### [Complete the following]
A – In the J mailing-list thread, why does Henry Rich say his last program won't work?
B – Pick up the J mailing-list thread after its final sentence and write what comes next.
--- START Text to read ---
On my awaking, there was a whiff of sulfur in the air, and a greenish
haze... and somehow in my mind the idea that that last program won't
work, because of the possibility of negative zero. I'll stay relegated
to imp status.
Henry Rich
On 1/15/2013 6:20 PM, Henry Rich wrote:
Nah, that's not beyond impish. The devilish solution is to take the
bitwise OR of the matrix with its conjugate transpose (but that's easier
in assembler language than in J:
(23 b.&.(a.&i.)&.(2&(3!:5))&.+. +@|:))
). And you need to be sure that the zeros on the lower diagonal and
below are true zeros!
Henry Rich
On 1/15/2013 6:03 PM, km wrote:
Oh, boy! (v1`v2) } y <--> (v1 y) } (v2 y)
Brief and devilish, take care for your soul, Henry!
--- END Text to read ---
--- START Recorded information ---
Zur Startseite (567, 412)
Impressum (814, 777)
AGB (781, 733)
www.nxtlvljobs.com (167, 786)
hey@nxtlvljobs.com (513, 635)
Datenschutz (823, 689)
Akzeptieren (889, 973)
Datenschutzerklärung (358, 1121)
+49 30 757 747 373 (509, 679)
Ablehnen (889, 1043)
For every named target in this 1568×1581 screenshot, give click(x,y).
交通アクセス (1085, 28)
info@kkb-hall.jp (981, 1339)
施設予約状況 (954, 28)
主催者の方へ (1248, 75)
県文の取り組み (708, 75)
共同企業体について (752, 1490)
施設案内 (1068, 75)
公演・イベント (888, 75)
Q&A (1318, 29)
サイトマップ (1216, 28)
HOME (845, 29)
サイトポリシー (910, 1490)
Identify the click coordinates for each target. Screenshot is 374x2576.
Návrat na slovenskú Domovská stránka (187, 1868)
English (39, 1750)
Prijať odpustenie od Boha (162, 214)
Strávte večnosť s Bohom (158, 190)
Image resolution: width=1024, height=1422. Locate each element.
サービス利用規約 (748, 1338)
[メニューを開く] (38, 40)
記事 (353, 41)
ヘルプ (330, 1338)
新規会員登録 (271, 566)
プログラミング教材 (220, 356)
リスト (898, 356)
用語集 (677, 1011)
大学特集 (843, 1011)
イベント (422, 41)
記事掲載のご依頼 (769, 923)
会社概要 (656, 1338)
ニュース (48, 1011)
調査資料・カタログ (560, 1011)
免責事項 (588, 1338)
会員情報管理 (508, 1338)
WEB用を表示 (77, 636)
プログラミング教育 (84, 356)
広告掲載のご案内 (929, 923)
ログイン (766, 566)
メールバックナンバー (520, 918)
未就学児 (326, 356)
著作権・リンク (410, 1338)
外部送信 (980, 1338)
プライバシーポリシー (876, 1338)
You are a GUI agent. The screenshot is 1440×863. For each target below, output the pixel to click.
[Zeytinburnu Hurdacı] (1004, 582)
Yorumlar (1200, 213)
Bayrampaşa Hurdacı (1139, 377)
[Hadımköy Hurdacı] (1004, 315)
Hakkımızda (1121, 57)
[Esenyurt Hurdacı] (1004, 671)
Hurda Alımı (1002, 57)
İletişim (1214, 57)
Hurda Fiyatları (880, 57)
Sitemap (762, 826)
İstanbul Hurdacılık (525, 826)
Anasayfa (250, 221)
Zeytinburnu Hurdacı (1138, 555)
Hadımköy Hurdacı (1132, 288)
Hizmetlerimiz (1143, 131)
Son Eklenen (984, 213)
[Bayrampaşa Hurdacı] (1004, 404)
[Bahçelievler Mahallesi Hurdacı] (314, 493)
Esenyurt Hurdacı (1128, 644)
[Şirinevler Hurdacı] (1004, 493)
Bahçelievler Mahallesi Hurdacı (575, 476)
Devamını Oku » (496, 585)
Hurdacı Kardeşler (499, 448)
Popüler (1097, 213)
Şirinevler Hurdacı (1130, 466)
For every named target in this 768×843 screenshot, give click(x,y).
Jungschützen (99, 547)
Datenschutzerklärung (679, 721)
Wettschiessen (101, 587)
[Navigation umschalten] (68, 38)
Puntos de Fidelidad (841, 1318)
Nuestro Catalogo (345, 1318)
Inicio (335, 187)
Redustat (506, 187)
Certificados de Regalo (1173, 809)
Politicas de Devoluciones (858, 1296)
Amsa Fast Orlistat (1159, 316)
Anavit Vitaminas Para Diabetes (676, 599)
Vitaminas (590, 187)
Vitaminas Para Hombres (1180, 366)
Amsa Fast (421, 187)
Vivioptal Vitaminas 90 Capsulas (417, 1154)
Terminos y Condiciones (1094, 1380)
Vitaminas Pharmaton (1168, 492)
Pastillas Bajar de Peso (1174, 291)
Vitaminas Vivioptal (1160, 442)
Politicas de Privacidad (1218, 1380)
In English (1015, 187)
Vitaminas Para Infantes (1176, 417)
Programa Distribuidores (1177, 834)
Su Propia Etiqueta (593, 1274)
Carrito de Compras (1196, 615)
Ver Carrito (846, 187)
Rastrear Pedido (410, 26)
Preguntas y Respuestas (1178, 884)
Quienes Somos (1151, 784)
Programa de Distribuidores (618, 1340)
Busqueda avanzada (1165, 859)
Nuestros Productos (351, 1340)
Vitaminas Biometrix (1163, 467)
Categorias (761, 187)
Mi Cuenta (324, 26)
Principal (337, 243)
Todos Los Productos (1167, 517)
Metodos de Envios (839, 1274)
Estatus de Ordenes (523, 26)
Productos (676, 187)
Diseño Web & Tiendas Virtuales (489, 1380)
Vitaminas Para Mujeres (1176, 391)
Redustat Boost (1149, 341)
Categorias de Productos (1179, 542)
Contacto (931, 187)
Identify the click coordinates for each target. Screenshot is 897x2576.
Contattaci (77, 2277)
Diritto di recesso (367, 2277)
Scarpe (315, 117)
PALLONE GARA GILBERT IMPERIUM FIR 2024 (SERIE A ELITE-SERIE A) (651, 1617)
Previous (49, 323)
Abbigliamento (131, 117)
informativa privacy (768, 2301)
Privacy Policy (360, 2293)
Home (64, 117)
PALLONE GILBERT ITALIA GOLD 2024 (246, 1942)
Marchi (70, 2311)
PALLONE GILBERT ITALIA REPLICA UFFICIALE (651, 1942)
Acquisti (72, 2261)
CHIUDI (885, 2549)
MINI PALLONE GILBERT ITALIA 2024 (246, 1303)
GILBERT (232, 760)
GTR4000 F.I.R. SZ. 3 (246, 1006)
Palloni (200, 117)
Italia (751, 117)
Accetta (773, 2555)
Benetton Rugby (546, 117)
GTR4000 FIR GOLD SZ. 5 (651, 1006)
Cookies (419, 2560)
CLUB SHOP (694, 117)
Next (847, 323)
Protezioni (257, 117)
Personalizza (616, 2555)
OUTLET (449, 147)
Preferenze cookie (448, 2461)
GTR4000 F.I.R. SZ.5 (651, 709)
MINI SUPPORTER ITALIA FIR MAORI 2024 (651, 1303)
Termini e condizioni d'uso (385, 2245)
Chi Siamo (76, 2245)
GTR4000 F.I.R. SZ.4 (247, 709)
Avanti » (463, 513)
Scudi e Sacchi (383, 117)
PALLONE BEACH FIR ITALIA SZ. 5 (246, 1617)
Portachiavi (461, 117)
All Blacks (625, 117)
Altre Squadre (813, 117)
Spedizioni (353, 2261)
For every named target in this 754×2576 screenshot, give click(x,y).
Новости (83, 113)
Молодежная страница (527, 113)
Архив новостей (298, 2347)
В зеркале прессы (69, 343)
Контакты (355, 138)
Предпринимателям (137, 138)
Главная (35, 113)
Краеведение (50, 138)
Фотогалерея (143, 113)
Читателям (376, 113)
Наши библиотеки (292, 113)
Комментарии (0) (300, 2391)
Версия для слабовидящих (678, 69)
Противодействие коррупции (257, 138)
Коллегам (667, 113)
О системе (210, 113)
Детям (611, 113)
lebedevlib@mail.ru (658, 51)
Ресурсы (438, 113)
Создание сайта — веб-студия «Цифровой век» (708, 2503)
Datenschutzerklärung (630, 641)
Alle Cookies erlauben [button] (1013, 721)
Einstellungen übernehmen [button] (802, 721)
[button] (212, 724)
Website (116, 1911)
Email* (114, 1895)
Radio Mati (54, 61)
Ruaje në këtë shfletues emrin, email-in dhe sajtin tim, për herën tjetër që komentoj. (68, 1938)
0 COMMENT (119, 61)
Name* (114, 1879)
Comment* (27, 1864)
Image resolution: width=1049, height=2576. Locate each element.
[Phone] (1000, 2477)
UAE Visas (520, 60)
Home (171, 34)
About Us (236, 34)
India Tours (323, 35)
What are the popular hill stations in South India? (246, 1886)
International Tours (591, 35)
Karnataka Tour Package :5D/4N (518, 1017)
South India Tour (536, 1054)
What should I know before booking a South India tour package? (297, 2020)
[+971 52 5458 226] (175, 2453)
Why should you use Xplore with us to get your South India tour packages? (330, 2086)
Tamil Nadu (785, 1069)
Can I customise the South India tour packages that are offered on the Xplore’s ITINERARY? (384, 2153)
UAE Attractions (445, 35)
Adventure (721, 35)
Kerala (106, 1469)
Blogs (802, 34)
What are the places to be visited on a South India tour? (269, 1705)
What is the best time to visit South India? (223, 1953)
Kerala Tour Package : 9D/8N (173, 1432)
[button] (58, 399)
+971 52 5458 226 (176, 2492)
--- END Recorded information ---
### [Results in order]
A – Because of the possibility of negative zero.

B –
--Kip
Sent from my iPad
On Jan 15, 2013, at 3:39 PM, Henry Rich <henryhr...@nc.rr.com> wrote:
hft =: 0&=`(,: +@|:)}
Henry Rich
On 1/15/2013 5:25 AM, km wrote:
This is an easy one. A Hermitian matrix matches its conjugate
transpose. Write a verb hft that creates a Hermitian matrix from a
triangular one that has a real diagonal.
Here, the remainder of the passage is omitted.